OGH 8Ob40/70

OGH8Ob40/7024.2.1970

SZ 43/47

Normen

ABGB §523
ZPO §226
ZPO §411
ABGB §523
ZPO §226
ZPO §411

 

Spruch:

Wird mit rechtskräftigem Urteil ein Wegerecht des Bestandgebers auf dessen Person eingeschränkt, muß der Bestandnehmer, dem im Bestandvertrag die Wegmitbenützung eingeräumt wurde, diese Benützung ab Rechtskraft des Urteils gegen den Bestandgeber unterlassen

OGH 24. Februar 1970, 8 Ob 40/70 (LG Eisenstadt R 254/69; BG Oberwart C 947/67 )

Text

Der Kläger war bis zu seinem Tode am 21. August 1968 Alleineigentümer des Grundstückes Nr 3 der EZ 23 Katastralgemeinde B, dem die Grundstücke Nr 431 und 432 (früher Nr 150) der EZ 30 Katastralgemeinde B (Haus B Hauptplatz Nr 6) benachbart sind, die im Alleineigentum der Brigitte P, der Schwester des Beklagten, stehen. Der Zugang zu diesen beiden Grundstücken ist durch einen zum Haus der Brigitte P gehörigen Arkadengang, die Zufahrt hingegen nur über das Grundstück Nr 3 möglich. Am 2. Mai 1969 erteilte der Kläger den jeweiligen Eigentümern des damaligen Grundstückes Nr 150 (nunmehr Nr 431, 432) der Katastralgemeinde B die Bewilligung, daß diese dort, wo damals die Einfahrt ersichtlich war, auf seiner Liegenschaft zu fahren und zu gehen berechtigt seien. Am 5. Februar 1968 erging ein am 25. Februar 1968 rechtskräftig gewordenes Versäumungsurteil gegen Brigitte P, wonach die Dienstbarkeit des Geh- und Fahrrechtes über das Grundstück Nr 3 der EZ 23 Katastralgemeinde B ausschließlich der Brigitte P zusteht; diese wurde schuldig erkannt, alle Handlungen zu unterlassen, die über Umfang und Inhalt dieser Dienstbarkeit hinausgehen, insbesondere durch einseitige Gestattung des Geh- und Fahrrechtes über das dienende Grundstück Nr 3 an nicht dienstbarkeitsberechtigte Personen. Aber auch durch Aneiferung welcher Art immer.
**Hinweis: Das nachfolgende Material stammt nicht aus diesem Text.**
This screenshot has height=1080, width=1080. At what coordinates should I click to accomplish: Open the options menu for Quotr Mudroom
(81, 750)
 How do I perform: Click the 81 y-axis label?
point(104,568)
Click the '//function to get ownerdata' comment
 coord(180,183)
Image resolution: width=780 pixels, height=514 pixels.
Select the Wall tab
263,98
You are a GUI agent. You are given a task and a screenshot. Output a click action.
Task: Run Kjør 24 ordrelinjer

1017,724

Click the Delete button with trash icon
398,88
Mit seiner am 6. Dezember 1967 überreichten Klage begehrte der Kläger mit der Behauptung, der Beklagte gehe und fahre über das Grundstück Nr 3. obwohl er nicht Eigentümer der Grundstücke Nr 431 und 432 Katastralgemeinde B sei, und lasse sich dies auch nicht verbieten, das Urteil, eine Dienstbarkeit des Geh- und Fahrrechtes über das Grundstück Nr 3 der Katastralgemeinde B stehe dem Beklagten nicht zu, dieser sei schuldig, alle Handlungen zu unterlassen, die sich als Ausübung einer solchen Dienstbarkeit darstellen.

Der Beklagte stellte außer Streit, daß er im eigenen Namen keine Servitut ausübte, worauf über Antrag des Klägers Anerkenntnisurteil darüber erging, daß dem Beklagten eine Dienstbarkeit des Geh- und Fahrrechtes über das Grundstück Nr 3 der Katastralgemeinde B nicht zustehe. Im übrigen behauptete der Beklagte, Mieter der Liegenschaft, die Brigitte P gehöre, zu sein und den Servitutsweg im Auftrag und mit Genehmigung der Eigentümerin der servitutsberechtigten Grundstücke zu benützen.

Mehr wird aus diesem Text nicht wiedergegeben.